Your task ▸
Which lines of the records contain the string "code"? Extract each of those lines, matching case exactly.

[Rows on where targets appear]

┄┄┄┄┄┄┄┄┄┄┄┄┄┄┄┄┄┄┄┄

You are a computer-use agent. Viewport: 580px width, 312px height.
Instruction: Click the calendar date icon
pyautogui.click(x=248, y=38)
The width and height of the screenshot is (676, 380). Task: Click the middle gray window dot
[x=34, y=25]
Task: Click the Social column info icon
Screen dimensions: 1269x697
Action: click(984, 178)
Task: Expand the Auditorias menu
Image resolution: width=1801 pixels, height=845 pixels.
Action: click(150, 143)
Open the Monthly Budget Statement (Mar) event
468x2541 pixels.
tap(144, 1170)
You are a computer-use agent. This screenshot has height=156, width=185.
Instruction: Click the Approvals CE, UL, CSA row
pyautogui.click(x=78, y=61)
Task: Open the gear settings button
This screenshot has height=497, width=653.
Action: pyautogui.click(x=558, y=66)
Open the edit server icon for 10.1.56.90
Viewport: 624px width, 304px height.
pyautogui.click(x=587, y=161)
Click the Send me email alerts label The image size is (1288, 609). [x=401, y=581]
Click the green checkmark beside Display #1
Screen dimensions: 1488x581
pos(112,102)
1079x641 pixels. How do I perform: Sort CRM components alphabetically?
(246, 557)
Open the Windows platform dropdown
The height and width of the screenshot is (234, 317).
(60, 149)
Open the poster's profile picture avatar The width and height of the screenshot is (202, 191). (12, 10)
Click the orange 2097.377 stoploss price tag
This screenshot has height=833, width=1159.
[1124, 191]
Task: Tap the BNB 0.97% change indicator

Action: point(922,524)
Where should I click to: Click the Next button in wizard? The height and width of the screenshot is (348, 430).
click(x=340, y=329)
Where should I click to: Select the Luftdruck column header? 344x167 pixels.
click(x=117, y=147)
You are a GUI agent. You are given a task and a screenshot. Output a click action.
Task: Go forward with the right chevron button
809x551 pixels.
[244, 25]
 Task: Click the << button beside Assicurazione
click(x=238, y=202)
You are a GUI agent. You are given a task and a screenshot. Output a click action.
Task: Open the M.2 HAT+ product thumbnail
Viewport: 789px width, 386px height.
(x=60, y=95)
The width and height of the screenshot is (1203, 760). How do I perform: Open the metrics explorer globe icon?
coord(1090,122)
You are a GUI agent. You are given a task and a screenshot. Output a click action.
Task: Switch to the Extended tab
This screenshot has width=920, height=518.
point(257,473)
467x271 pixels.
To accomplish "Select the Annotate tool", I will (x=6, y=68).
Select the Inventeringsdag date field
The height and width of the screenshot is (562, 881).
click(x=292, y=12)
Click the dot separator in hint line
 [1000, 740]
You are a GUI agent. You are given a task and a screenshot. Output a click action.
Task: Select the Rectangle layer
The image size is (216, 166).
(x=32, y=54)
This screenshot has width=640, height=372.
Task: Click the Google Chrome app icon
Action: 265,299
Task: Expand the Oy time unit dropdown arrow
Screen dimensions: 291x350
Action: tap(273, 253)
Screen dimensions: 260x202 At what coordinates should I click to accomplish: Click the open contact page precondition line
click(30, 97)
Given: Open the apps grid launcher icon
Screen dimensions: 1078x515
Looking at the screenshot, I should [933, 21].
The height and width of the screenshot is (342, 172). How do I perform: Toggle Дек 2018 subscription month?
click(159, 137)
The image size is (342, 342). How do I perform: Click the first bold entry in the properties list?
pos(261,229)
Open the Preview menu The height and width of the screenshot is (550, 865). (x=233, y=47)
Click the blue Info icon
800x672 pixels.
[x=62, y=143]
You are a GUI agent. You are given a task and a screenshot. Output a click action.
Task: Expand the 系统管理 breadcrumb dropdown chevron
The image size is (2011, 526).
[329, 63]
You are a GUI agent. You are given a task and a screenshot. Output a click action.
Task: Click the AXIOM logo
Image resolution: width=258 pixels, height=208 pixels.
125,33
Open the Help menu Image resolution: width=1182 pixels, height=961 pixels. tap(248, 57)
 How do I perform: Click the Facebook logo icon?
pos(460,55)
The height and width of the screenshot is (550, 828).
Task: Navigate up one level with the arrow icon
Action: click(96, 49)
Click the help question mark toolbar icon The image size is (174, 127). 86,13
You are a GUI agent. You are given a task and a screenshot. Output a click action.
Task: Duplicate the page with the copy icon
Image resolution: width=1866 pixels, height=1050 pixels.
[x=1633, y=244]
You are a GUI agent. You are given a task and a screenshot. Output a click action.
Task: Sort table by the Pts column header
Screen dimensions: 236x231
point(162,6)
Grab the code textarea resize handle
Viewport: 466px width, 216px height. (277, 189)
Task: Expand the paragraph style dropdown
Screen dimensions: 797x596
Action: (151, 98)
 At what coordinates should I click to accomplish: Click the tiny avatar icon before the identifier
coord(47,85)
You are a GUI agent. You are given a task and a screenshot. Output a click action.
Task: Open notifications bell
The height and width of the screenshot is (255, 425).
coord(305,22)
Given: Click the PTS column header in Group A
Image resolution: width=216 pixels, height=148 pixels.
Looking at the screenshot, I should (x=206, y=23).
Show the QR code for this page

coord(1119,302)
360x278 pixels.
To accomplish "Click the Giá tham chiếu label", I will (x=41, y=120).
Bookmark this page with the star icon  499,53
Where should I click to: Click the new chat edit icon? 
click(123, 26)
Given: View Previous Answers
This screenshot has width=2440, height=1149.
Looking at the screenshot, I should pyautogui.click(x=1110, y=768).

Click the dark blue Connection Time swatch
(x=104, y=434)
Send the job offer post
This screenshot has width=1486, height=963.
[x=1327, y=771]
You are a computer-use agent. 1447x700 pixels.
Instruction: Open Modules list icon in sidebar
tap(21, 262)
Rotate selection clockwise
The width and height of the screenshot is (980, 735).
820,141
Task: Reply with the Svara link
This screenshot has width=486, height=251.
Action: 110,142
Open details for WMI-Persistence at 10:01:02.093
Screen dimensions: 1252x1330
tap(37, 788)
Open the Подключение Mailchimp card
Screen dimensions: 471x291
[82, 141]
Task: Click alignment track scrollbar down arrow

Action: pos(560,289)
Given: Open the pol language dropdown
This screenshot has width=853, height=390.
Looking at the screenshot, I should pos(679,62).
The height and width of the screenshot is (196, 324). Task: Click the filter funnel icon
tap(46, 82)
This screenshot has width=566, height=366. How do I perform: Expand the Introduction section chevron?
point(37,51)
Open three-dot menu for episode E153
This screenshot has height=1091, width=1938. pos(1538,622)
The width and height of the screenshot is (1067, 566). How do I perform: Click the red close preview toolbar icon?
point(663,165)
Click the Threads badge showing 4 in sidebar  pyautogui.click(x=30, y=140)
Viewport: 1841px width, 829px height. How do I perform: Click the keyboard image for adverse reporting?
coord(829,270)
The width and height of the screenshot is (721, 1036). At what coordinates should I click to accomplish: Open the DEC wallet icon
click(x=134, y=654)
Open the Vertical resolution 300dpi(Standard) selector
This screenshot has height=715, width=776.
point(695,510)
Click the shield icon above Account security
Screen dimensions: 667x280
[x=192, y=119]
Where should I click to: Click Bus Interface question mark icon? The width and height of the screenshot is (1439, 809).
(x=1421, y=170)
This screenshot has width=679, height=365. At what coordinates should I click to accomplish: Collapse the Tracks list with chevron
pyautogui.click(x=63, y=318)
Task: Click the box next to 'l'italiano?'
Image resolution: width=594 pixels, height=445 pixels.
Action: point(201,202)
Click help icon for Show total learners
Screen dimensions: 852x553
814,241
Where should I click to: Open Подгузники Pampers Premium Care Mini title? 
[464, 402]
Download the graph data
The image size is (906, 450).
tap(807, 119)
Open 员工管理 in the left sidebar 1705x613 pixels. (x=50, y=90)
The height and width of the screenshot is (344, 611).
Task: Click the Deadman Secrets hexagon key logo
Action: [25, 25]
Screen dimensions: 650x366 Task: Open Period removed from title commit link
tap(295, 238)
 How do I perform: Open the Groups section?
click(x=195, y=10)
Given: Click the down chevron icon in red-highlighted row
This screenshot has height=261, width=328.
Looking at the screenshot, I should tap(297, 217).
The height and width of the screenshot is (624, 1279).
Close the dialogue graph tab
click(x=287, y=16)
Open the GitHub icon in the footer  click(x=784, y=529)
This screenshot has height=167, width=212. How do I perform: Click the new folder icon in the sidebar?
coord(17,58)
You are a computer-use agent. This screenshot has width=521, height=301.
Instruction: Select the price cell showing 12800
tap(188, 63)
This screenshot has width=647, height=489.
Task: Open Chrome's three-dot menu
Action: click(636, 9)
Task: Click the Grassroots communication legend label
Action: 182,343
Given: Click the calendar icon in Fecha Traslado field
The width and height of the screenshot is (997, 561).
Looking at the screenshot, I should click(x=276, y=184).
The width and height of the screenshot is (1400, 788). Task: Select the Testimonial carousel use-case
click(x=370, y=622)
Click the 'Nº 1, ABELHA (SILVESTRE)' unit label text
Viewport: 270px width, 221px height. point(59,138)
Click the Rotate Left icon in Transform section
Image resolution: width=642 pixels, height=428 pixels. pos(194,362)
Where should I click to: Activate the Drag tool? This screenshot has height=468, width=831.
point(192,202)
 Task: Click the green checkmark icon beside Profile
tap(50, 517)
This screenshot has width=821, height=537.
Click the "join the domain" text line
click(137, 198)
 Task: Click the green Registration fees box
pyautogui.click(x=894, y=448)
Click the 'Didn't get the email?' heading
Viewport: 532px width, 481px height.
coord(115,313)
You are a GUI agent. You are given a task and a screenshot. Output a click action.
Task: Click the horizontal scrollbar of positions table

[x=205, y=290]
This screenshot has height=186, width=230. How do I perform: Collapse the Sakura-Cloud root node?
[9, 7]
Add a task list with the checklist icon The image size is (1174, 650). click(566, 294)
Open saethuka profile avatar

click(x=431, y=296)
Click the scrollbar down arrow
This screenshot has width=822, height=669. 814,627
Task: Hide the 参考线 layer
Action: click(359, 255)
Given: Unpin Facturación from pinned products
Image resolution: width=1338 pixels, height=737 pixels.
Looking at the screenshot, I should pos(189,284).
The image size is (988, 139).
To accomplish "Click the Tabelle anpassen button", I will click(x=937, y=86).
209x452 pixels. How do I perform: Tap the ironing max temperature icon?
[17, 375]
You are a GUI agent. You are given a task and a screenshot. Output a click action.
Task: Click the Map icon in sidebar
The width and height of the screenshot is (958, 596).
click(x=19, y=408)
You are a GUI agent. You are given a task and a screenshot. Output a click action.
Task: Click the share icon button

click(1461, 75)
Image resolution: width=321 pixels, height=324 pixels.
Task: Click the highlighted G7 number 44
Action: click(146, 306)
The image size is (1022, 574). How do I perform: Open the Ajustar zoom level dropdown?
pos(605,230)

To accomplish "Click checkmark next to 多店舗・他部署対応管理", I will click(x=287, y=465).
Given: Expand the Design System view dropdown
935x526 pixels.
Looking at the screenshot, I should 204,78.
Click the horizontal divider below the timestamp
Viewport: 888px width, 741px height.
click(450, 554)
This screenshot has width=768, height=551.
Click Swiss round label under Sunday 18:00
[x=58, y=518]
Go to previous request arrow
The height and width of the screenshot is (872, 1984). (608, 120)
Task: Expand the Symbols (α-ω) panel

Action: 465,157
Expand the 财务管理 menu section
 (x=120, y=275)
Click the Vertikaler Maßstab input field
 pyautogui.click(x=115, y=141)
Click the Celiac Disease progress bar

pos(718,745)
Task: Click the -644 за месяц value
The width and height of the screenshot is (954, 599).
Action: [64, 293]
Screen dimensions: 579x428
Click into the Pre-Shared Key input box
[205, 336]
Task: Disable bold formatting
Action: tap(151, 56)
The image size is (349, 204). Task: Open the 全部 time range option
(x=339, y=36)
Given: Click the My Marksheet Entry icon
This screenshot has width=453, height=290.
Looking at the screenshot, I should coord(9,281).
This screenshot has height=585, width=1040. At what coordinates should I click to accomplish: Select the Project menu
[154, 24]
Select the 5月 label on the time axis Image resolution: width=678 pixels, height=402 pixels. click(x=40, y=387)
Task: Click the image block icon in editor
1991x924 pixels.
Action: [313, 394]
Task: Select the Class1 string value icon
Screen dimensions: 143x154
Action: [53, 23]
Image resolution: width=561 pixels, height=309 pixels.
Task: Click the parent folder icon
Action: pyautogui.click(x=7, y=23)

┄┄┄┄┄┄┄┄┄┄┄┄┄┄┄┄┄┄┄┄

Answer to the problem ▸
Grab the code textarea resize handle
Show the QR code for this page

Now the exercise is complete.